28 DE ABRIL DE 2024

Queridos hermanos y hermanas en Cristo,

En este quinto domingo de Pascua, les invito a reflexionar sobre una situación muy conmovedora: imaginen que solo tienen un día para compartir lo más profundo de su corazón con alguien muy querido. ¿Qué verdades esenciales compartirían? Esta misma situación se presenta en el Evangelio de hoy, donde Jesús, en las horas previas a su crucifixión, imparte enseñanzas finales y profundas a sus discípulos: una serie de exhortaciones y ánimos conocidas como el “discurso de despedida”.

Jesús hace una declaración cargada de significado: “Yo soy la vid verdadera, y mi Padre es el viñador” (Juan 15:1). Esta afirmación va más allá de una simple metáfora, destacando su papel único e irremplazable como fuente de vida y sustento espiritual. Así como las ramas dependen de la vid para sobrevivir y prosperar, nosotros dependemos de Cristo para florecer en la virtud: “Permanezcan en mí, como yo en ustedes. Ninguna rama puede dar fruto por sí misma; debe permanecer en la vid. Ustedes tampoco pueden dar fruto a menos que permanezcan en mí” (Juan 15:4). El fruto al que Jesús se refiere son las virtudes que se desarrollan a partir de una vida arraigada en Él, signos visibles de nuestra transformación interna.

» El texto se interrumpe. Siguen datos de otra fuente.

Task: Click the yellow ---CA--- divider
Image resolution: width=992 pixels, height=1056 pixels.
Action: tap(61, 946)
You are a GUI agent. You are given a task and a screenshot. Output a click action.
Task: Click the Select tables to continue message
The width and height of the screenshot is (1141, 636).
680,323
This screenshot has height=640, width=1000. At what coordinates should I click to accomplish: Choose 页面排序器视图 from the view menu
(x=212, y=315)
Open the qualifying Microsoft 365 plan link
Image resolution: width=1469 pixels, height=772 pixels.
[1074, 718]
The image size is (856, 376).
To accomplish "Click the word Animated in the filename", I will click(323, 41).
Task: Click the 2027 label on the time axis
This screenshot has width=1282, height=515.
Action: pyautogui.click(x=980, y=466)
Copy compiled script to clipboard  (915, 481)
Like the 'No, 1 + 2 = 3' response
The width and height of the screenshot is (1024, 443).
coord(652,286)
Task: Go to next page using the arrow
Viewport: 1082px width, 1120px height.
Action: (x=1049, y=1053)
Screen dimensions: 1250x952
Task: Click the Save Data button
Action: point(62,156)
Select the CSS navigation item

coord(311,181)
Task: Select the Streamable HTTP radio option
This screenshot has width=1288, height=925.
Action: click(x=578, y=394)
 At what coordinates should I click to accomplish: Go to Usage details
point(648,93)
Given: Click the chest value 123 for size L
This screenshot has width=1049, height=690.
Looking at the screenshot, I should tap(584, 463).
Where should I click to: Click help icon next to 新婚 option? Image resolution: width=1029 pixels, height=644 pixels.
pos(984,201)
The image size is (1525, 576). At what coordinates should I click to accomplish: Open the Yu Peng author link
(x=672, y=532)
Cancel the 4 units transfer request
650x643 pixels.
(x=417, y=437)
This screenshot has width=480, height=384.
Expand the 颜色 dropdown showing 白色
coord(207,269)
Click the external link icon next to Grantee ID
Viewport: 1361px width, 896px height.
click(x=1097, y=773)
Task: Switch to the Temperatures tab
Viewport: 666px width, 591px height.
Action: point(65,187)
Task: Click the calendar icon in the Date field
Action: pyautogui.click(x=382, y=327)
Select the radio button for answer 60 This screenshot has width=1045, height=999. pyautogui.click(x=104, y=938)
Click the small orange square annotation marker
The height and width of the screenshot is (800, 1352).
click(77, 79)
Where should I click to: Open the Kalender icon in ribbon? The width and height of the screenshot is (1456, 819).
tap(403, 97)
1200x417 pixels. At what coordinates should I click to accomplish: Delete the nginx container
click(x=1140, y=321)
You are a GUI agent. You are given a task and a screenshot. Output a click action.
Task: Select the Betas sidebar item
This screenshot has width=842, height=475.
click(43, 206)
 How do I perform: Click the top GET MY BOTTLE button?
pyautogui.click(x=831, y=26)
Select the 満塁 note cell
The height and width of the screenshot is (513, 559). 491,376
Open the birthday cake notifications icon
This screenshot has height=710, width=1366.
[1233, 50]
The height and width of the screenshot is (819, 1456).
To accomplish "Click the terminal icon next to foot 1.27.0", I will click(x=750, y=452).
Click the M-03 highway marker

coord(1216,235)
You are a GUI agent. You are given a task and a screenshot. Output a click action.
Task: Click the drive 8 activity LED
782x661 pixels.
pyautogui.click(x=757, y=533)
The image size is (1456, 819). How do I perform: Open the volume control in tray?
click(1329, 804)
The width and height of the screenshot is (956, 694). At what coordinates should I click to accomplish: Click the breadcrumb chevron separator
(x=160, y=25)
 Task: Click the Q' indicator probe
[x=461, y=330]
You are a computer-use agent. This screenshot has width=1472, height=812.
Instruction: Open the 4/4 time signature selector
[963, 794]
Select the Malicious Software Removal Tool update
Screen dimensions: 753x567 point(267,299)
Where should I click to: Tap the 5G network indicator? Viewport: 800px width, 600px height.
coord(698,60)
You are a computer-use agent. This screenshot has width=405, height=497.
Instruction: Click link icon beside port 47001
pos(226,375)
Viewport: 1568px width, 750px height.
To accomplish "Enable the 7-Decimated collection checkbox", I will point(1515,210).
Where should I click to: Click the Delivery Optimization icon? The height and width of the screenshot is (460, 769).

San Pablo nos muestra claramente las consecuencias de una desconexión con Cristo, enumerando actos como la “inmoralidad sexual, impureza, libertinaje; idolatría, hechicerías; enemistades, discordias, celos, arrebatos de ira, ambiciones egoístas, disensiones, sectarismos y envidias; borracheras, orgías y cosas similares” (Gálatas 5:19-21). Estas conductas contrastan radicalmente con el fruto del Espíritu, que incluye “amor, alegría, paz, paciencia, amabilidad, bondad, fidelidad, gentileza y autocontrol” (Gálatas 5:22-23), virtudes que solo surgen de una vida profundamente conectada con Cristo.

Jesús nos enseña que Dios actúa como un jardinero, cuidando activamente de nuestro crecimiento espiritual: “A toda rama mía que no dé fruto, la corta; y a toda la que da fruto, la poda para que dé más fruto aún” (Juan 15:2). Las pruebas de la vida, aunque difíciles, son las maneras en que Dios nos poda. Estos desafíos, aunque dolorosos, están destinados a refinarnos y profundizar nuestra fe, despojándonos de lo que nos impide avanzar y aumentando nuestra dependencia de Él. Como nos enseña Hebreos 12:11, “Ninguna disciplina parece agradable en su momento, sino dolorosa; pero después produce un fruto de justicia y paz para los que han sido entrenados por ella.” Aceptar estos momentos con confianza nos permite que la gracia de Dios nos transforme en seguidores más fuertes y fieles de Cristo.

Les invito a reflexionar sobre su vida esta semana. ¿Hay dificultades en su vida que podrían ser momentos de poda divina? ¿Qué hábitos, actitudes o comportamientos necesitan ser cambiados? ¿Qué podría estar pidiéndoles Dios que entreguen para ser más fructíferos? Consideren estas preguntas en oración, pidiendo a Dios que revele las áreas que necesitan su trabajo transformador. Confiar en su proceso, sabiendo que, a través de él, Dios nutre nuestro crecimiento y nos moldea para reflejar mejor el carácter de Cristo.

Que esta semana sea un tiempo de reflexión significativa y renovación espiritual mientras buscan profundizar su conexión con Cristo, la vid verdadera.